Flashback to January 2011. Overworked. Stressed out. Neurotic. Grumpy. Depressed. You get the drift. That’s when this great idea finally crossed my mind. I thought, “why not go back to University and complete my education? How about doing my Post-grad? I could do with a break right? I had to get that all-day-smile my friends oh so missed back on my face”. It sounded like a great plan and the research began over Kingfisher-Strong powered late night online sessions. A plan emerged, only to be cut short by the family astrologer (to whom my well meaning mother relays every event in our lives) who said I should drop any such plans. After much motherly emotional drama- which every Indian mother worth her salt would approve of- I decided to drop the plan. Well family comes first right?

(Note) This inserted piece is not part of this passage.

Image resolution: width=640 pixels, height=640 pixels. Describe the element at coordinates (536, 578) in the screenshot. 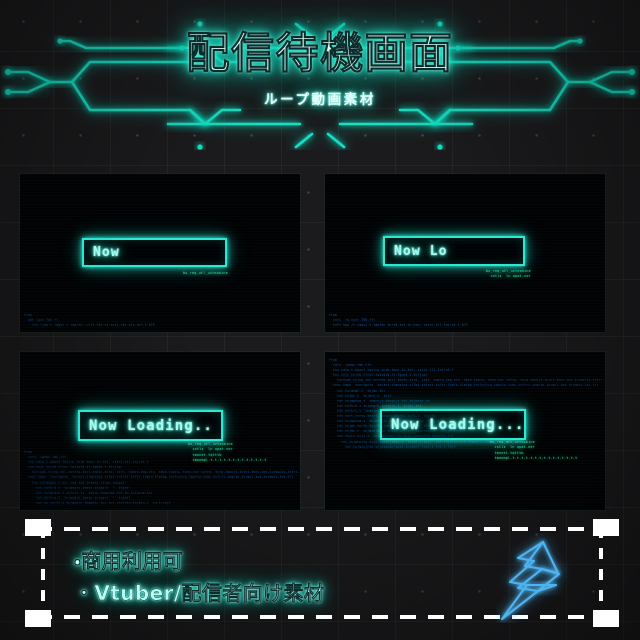

I see `lightning-bolt-icon` at that location.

February and March zipped by and I continued with the banal existence. Then the heavens opened up and sent me a divine message. It was April and I was in the middle of a lead-up meeting to the annual review session at work, sitting across my Boss and was fielding some googlies meant to see how ready I was to take on more responsibility when I was asked this oh-so-irritating question, “Where do you see yourself 10 years from now”? And guess what happened? First time in the three years in that company I was tongue-tied. I did not know what the heck I should answer. No I did not want more responsibility, not even a promotion or a raise. I wanted to be as far away from the profession as possible, I wanted to do something I had lately realised I was born to do. I wanted to write. God It was such a revelation! And that is when I changed my mind. Astrologer or no astrologer, I was going to write full time and I was going to fine tune my writing with a Post-Grad writing degree. The rest was not so easy but eventually it did fall in place. TG!

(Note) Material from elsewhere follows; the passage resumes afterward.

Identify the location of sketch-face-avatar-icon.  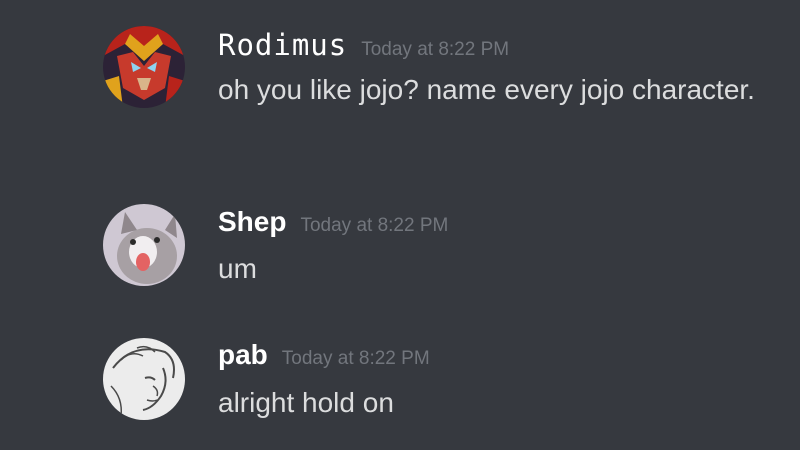
(144, 379).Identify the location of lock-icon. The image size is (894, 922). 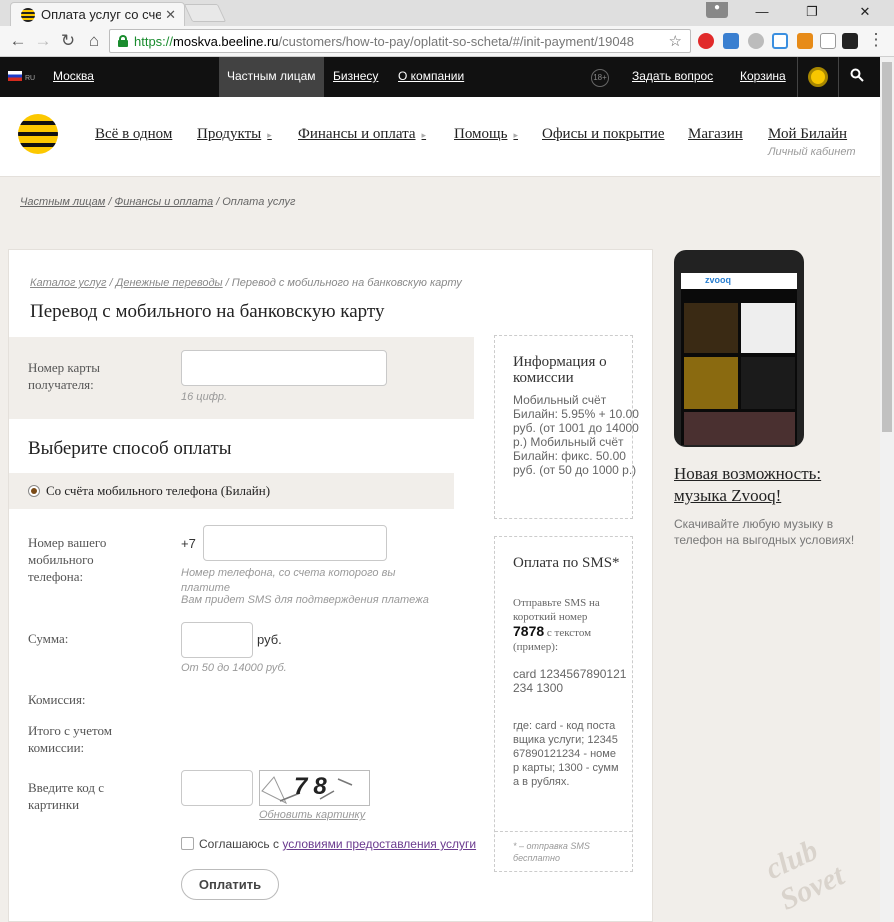
(123, 41).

Strange are the ways of the world. The two people who propped me up through the next few months of mad applying to Universities, arranging finances, battling chicken pox and emotional meltdowns were my mum and my Dad. My Amma’s motherly love overtook beliefs in astrology and she decided to trust in God and help me through the last-minute-applying madness. So here I am, a Science group student who did an Undergrad degree in Journalism (thinking it was her true calling till she actually got into a newsroom and hated it), who stumbled upon Public Relations by chance and put in three years of her life trying to like it and finally was enlightened belatedly that all the while what she thought was a hobby was indeed her passion. WRITING, the ever-so-slippery eel of a calling that dawns on so many people so late in life. (I have a few 50+ year olds in my class and many in their post 30’s.)

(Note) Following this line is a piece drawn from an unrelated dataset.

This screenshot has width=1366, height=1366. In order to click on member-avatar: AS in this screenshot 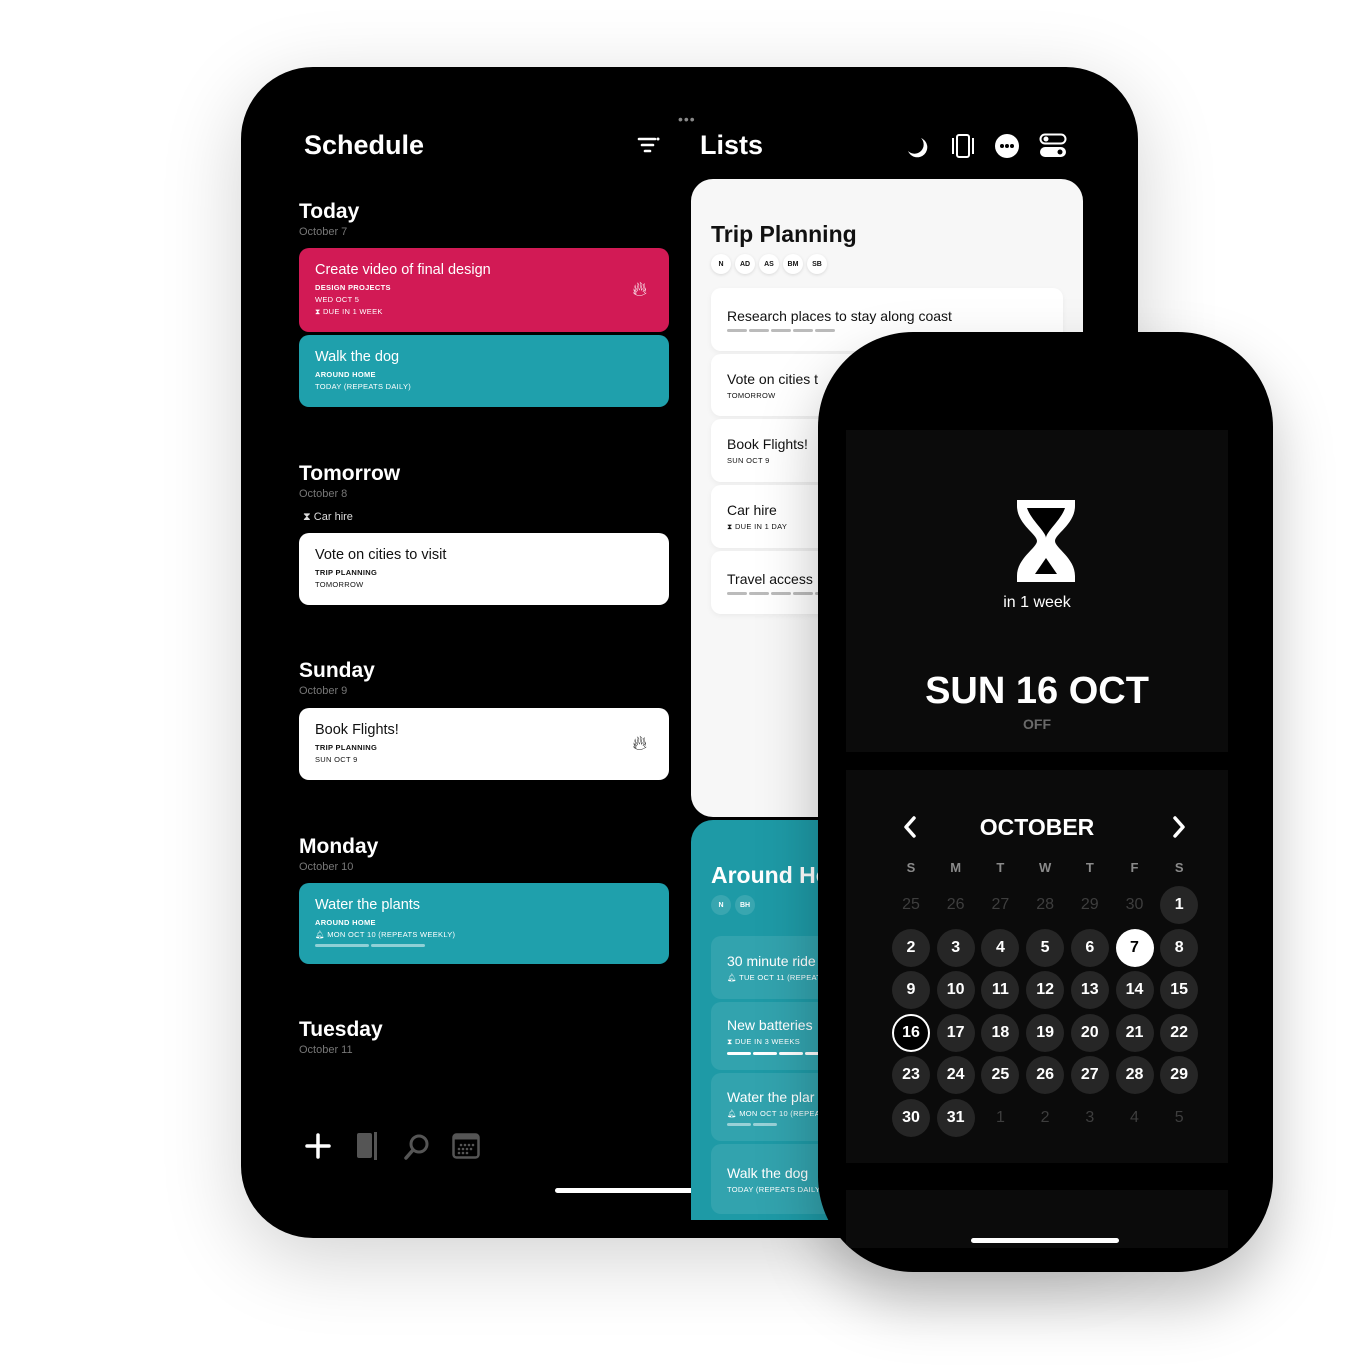, I will do `click(769, 264)`.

So now that I know what I want to do in life am I happy? Well…let me put it this way: – I can’t complain. LOL 😀 I don’t work long hours (though I am hunting for a part-time job), I get to write whatever I want to, whenever I want to, I am writing a novel which is much loved in class, I get to meet some great people and explore a whole new culture that is Britain, I intend to travel through Europe and am getting to learn and do things that I never thought I would. (Aww my…my…that’s an awfully long sentence.) So you see I can’t complain. 😀

All said and done there is something to following your passion. (Amir Khan might have tried hard to convey this message in 3 Idiots but I don’t see any change in the ‘IT world aspiring robots’ of our country.) Following your passion can put a smile back on your face,  bring lightness to your steps, gives you a sunshine attitude that rubs off on people around you and a purpose in life. And money, you ask? Well I don’t know, but if we are happy with what we are doing we will figure out the money part somehow isn’t it? At least, that’s what I think and I want to give my belief a chance. Right or wrong, time alone can tell. After all like a wise guy once said “Life is like riding a bicycle. To keep your balance, you must keep moving.”